> [SUPPLIED MATERIAL]
=== Begin Enclosure ===
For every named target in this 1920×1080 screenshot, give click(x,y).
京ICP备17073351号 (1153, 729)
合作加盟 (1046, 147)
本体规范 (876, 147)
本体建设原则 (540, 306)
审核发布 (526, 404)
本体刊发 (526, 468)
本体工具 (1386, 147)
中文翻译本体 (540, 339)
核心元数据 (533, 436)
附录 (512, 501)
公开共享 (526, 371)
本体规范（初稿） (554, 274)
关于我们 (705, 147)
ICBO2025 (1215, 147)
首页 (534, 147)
=== End Enclosure ===
> [WORK INSTRUCTIONS] Beginning with the line that contains "本体刊发 (526, 468)", write out every line through the end of the entries above, exactly.

> [SOLUTION TO THIS EXERCISE]
本体刊发 (526, 468)
本体工具 (1386, 147)
中文翻译本体 (540, 339)
核心元数据 (533, 436)
附录 (512, 501)
公开共享 (526, 371)
本体规范（初稿） (554, 274)
关于我们 (705, 147)
ICBO2025 (1215, 147)
首页 (534, 147)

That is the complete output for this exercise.